Mr. D.D. Thakur, learned counsel for the appellants, drew our attention to the prayers in the writ petition and to an application made before the High Court pending the writ petition. It alleged that the writ petitioners had been deprived of their livelihood, which was dependent on the soil; the write petitioners' lands had been rendered unfit for cultivation and their houses had suffered great loss on account of floods; the environment of the area had been rendered unfair due to pollution and the residents were living in great stress and strain, which had caused depression, on account of the constant fear of leakage of gas. Learned counsel drew attention to the arbitration agreement. He submitted that the learned arbitrators and umpire found that the appellants' land could not be reclaimed; they, therefore, gave the alternate relief of compensation for the land. He submitted that arbitrators had in this behalf the same powers as a court of law, to mould the relief having regard to the circumstances. It was, learned counsel submitted, a reasonable conclusion from what was stated in paragraph 10 of the award that the learned arbitrators had found that the appellants' land could not be reclaimed. Paragraph 10 of the award reads thus:

"10. Party No.2 contended that if the Party No.1 had drained out the water, the land could be reclaimed and made fit for cultivation. This assertion fails to absolve Party No.2 of its responsibility to maintain its ash pond and the dikes in a proper manner to avoid the breach or leakage therein. The negligence of Party No.2 is apparent. Their failure to keep the ash ponds and the dykeys in a standardised form and to prevent any leakage or breach is blame-worthy of negligence. Their negligence has resulted in rendering the land of Party No.1 beyond cultivation and the garden developed thereof deprecated in result. During our inspection. We noted that on a part of the disputed land residential houses belonging to people belonging to lower strata of society, seemingly below poverty line, have been constructed recently and that locality is quite filthy. Foul smell unabatedly emanated from the land, although the ash ponds were abandoned and as alleged by Party No.2 were to be used in the event of emergency only." Reference was also made by learned counsel to the findings in paragraph 13 of the award that the appellants' land had "had the potentiality for developing a housing colony thereon. In fact, a licence was granted by the Haryana Town and Country Planning Department. The second party No.2 contended that the land for which the licence was granted was not owned by Party No.1 Nevertheless it could not be disputed that the land for which permission was granted was part and parcel of the disputed land and similarly situated in all respects. The irresistible inference is that the demised land could be developed into a housing colony.

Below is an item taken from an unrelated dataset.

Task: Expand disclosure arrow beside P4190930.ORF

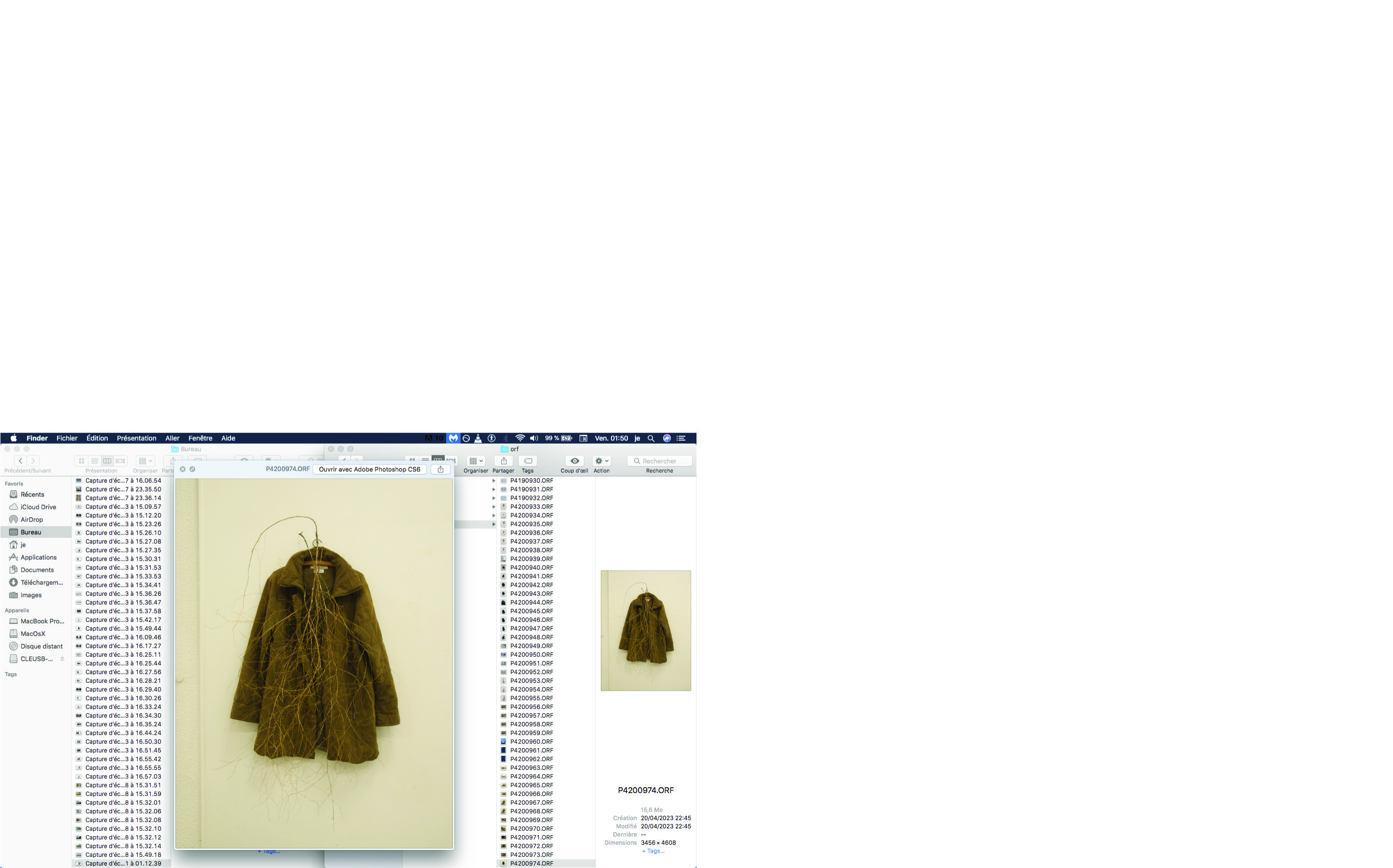Action: (493, 481)
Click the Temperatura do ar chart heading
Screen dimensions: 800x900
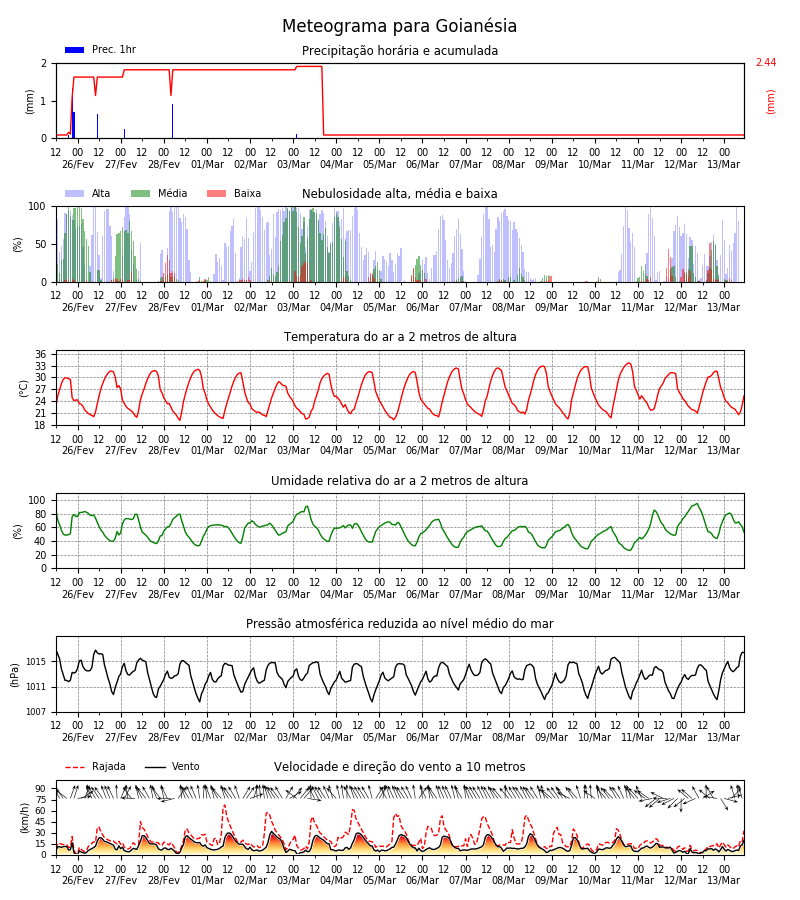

During our inspection we noticed that the land is hardly 3 Kms. Away form the G.T Road passing through Panipat. G.T. Road is also called Sher Shah Suri Marg and it is agreed over from Calcutta to Rawalpindi (now forming part of Pakistan). C.W.1 Shri Vineet Khanna says that the Housing colony could not be developed because of the fear of the deluge with ash slurry water on the demised land. Thus, the land other than the land under orchard was at one time the most fertile land yielding considerable annual income as depicted in the average produce statement, Exhibit TW1/1.

The land under the orchard measuring 17 acres similarly fetched considerable income to Party No.1 as stated by Shri Vineet Khanna. Now this land is unfit for cultivation.

However, as was notice and observed by us in our inspection note, many residential houses belonging to people of lower strata of society, seemingly below poverty line, have been constructed on a part of the disputed land in the recent years. After the agriculture and horticulture activity stopped, part of the land other than the land under the orchard before 1991 was sold at the rate of Rs.200/- per sq. yard....". In paragraph 15 of the award, to which reference was made, the learned arbitrators were unable to agree with "the amount of compensation claimed by the claimants as admittedly the market value of their land in recent years was not higher than Rs.200/- per square yard as the use of the land, for the reasons aforesaid, is confined to job of trivial nature or at best its use is limited for residential purpose of the lower strata of the society. The potential of the land considerably diminished. In the circumstances, the claimants would be entitled only to the quantum of compensation for loss of average potential of the land.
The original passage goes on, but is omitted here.